‘Sunday World’ appeals €900,000 libel damages

Jury found man was libelled in article describing him as a ‘Traveller drug king’

Martin McDonagh: has been paid €90,000 of the €900,000 award, made in 2008, pending the outcome of the newspaper’s appeal. Photograph: Collins

Martin McDonagh: has been paid €90,000 of the €900,000 award, made in 2008, pending the outcome of the newspaper’s appeal. Photograph: Collins

 

The Sunday World has urged the Court of Appeal to overturn a €900,000 damages award made to a man after a jury found he was libelled in an article describing him as a “Traveller drug king”

Martin McDonagh has been paid €90,000 of the €900,000 award, made in 2008, pending the outcome of the newspaper’s appeal.

Having heard arguments from both sides, Mr Justice Peter Kelly, sitting with Ms Justice Mary Irvine and Mr Justice Gerard Hogan, said the court was reserving judgment.

Mr McDonagh (45), Cranmore Drive, Sligo, sued over an article published on September 5th, 1999, describing him as a “Traveller drug king”.

It was published mid-way through his seven-day detention for questioning in connection with a major drug seizure at Tubbercurry, Co Sligo. Mr McDonagh, who has always denied involvement in drugs, was ultimately released without charge.

The newspaper denied libel and pleaded justification and that the contents of the article were true.

The jury found the newspaper had failed to prove Mr McDonagh was a drug dealer and a loan shark but had proven he was a tax evader and a criminal.

In its appeal, presented by Eoin McCullough SC, the Sunday World argued the jury’s findings were perverse and contrary to the weight of evidence before it, including from a series of Garda witnesses.

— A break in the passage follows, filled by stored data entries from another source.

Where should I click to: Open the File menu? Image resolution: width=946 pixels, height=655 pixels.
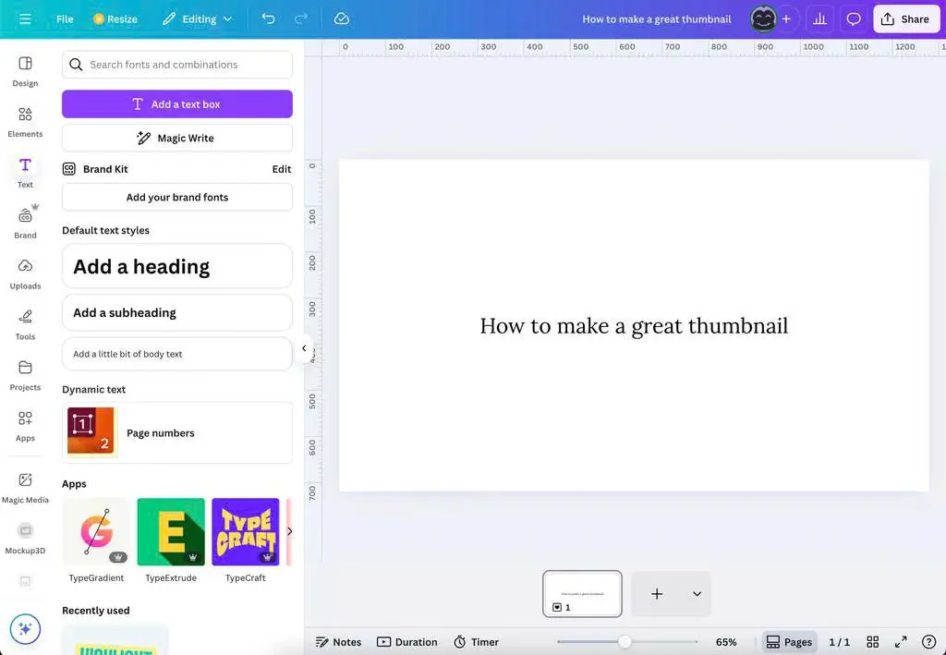(x=65, y=18)
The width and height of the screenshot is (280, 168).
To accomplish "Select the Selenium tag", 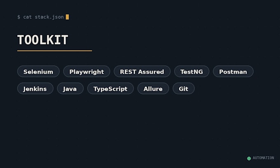I will pos(38,71).
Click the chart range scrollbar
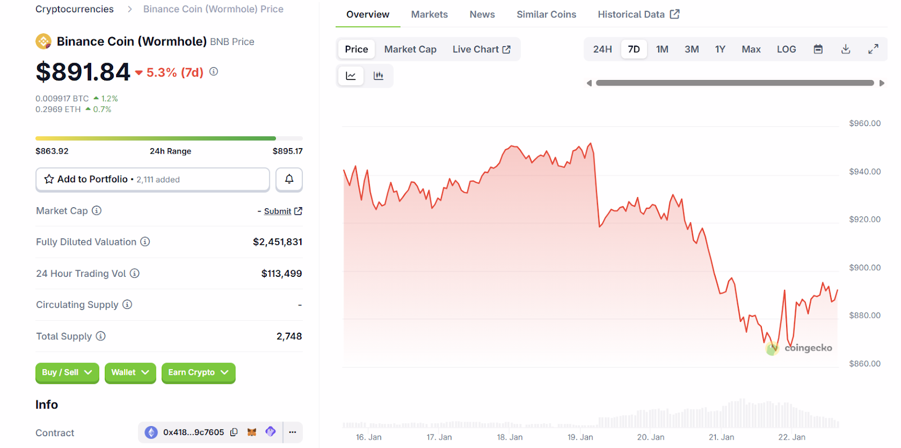Image resolution: width=901 pixels, height=448 pixels. click(x=734, y=83)
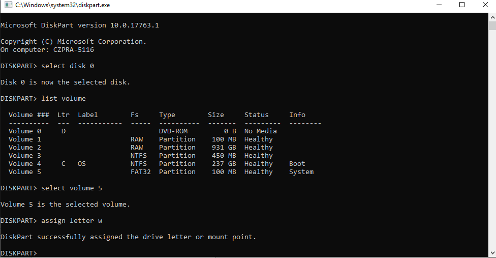
Task: Click the Volume 4 OS row
Action: 157,164
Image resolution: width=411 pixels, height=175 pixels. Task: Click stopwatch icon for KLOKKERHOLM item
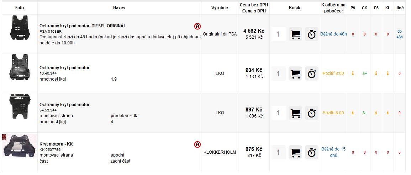click(312, 152)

The amount of the award was “excessive and disproportionate” and the court should bear in mind the “chilling” effect on journalism of high libel awards, he also argued. 

The previous comparable maximum figure was €400,000 awarded to former politician Prionsias de Rossa, he said. If the court upheld the jury verdict, any award should be assessed by reference to that maximum and scaled down because this libel was less serious than either the De Rossa case or that of public relaitons consultant Monica Leech. Her €1.87m award was last year reduced by the Supreme Court to €1.25m, of which a substantial part related to the impact on Ms Leech’s business, he added.

Submitting the jury verdict was perverse, counsel said it was “crucial” that several Garda witnesses who testified were not cross examined over statements made by Mr McDonagh in Garda custody.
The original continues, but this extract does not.